READING TEXT
II. DESCRIPTION OF THE SPECTROSCOPIC OPERANDO CELL
A. Operando cell with fixed-bed microreactor
The 3D layout of a new plug-flow reactor, inspired by the earlier designs described in the Introduction and particularly by the setup in Ref. 29, is shown in Fig. 1. The basic principle is the use of heating wires for reactor heating, a quartz or similar capillary as a plug-flow reactor, and adjustment of the sample in the middle by a linear motion guide. During the design of the cell, special attention was paid to the modular components, which were optimized for an easy-to-handle configuration of the setup while allowing operando x-ray transmission and fluorescence as well as diffraction measurements. Several iron-free materials were evaluated for the oven housing with respect to their melting point, IR reflectivity, and ease of machining. Thereby, copper was chosen due to its high IR reflectivity of about 98%38 and melting point of 1083 °C.39 Interchangeable shielding windows allow not only user-friendly switching, but also combination of the characterization methods. For fluorescence measurements, the front window is closed and the side windows can vary in diameter depending on the detector size [Fig. 1(a)]. High-energy diffraction measurements are possible with the front window fully open giving a 2 range of 8.5° [Fig. 1(c)]. Furthermore, x-ray spectroscopy can be coupled with optical spectroscopy, such as Raman spectroscopy. Filling of the plug-flow microreactor, the heating/cooling system, and the linear motion guide are described in the following. Note that the whole assembly is mounted on an xyz table or a hexapod system to adjust it in the synchrotron beam and has been tested at various beamlines (e.g., P65 at DESY40 and CAT-ACT at KIT41).

RECORDS PROVIDED
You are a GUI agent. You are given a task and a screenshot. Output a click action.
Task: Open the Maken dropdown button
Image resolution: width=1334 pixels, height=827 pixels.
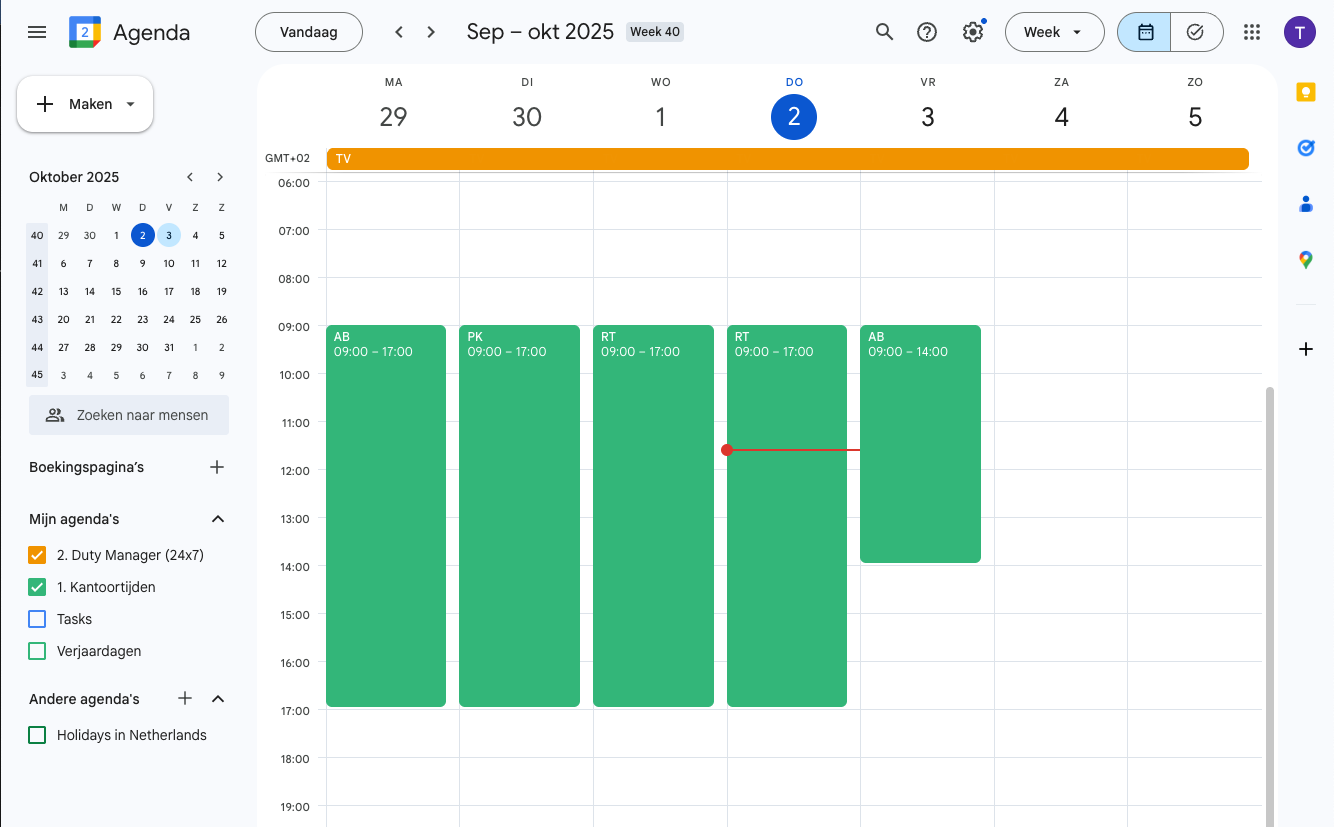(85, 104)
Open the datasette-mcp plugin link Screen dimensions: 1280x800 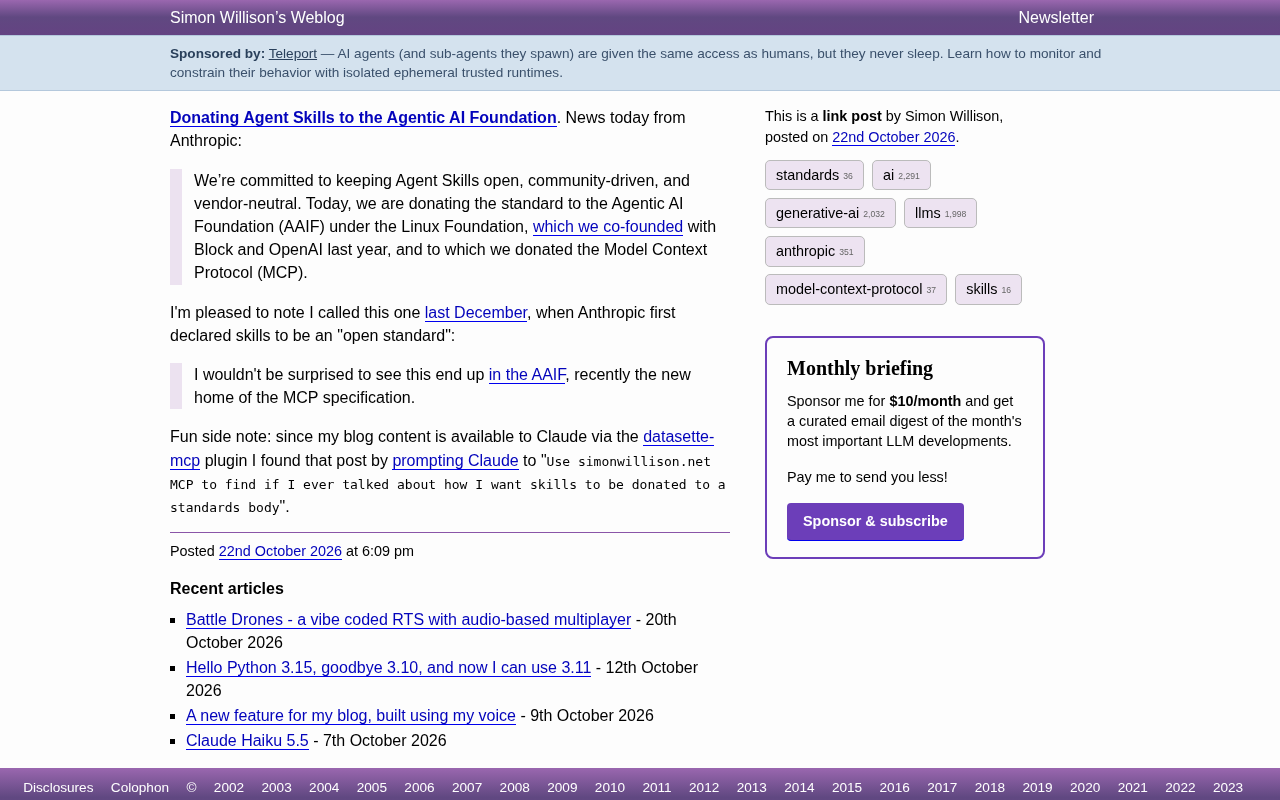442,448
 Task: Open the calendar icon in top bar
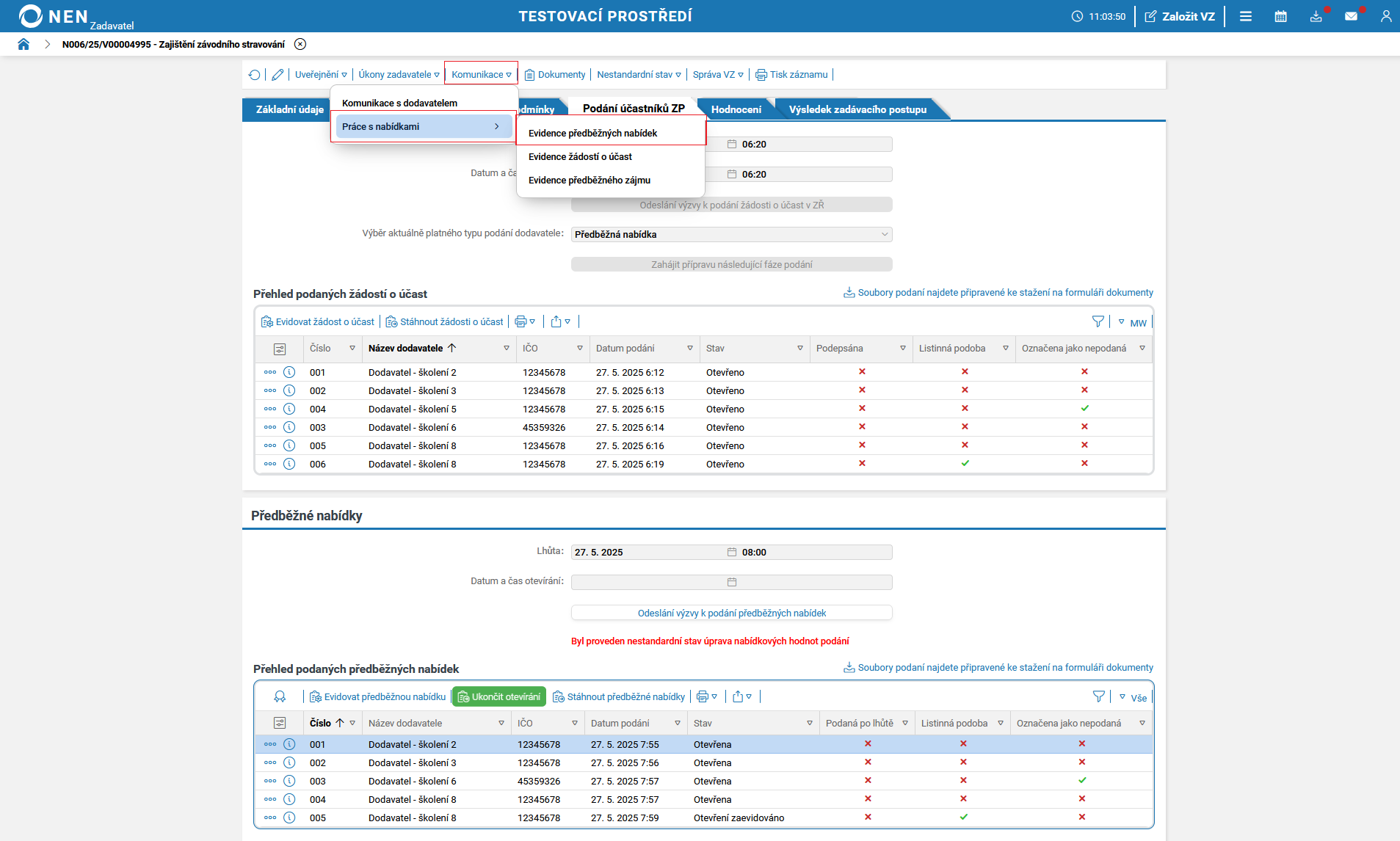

REQUIREMENT
Please answer these questions using the operando cell description:
(a) What serves as the plug-flow reactor?
(b) Which metal was chosen for the oven housing?
(c) On what is the whole assembly mounted so it can be adjusted in the synchrotron beam?

WRITTEN SOLUTION
(a) A quartz or similar capillary.
(b) Copper.
(c) An xyz table or a hexapod system.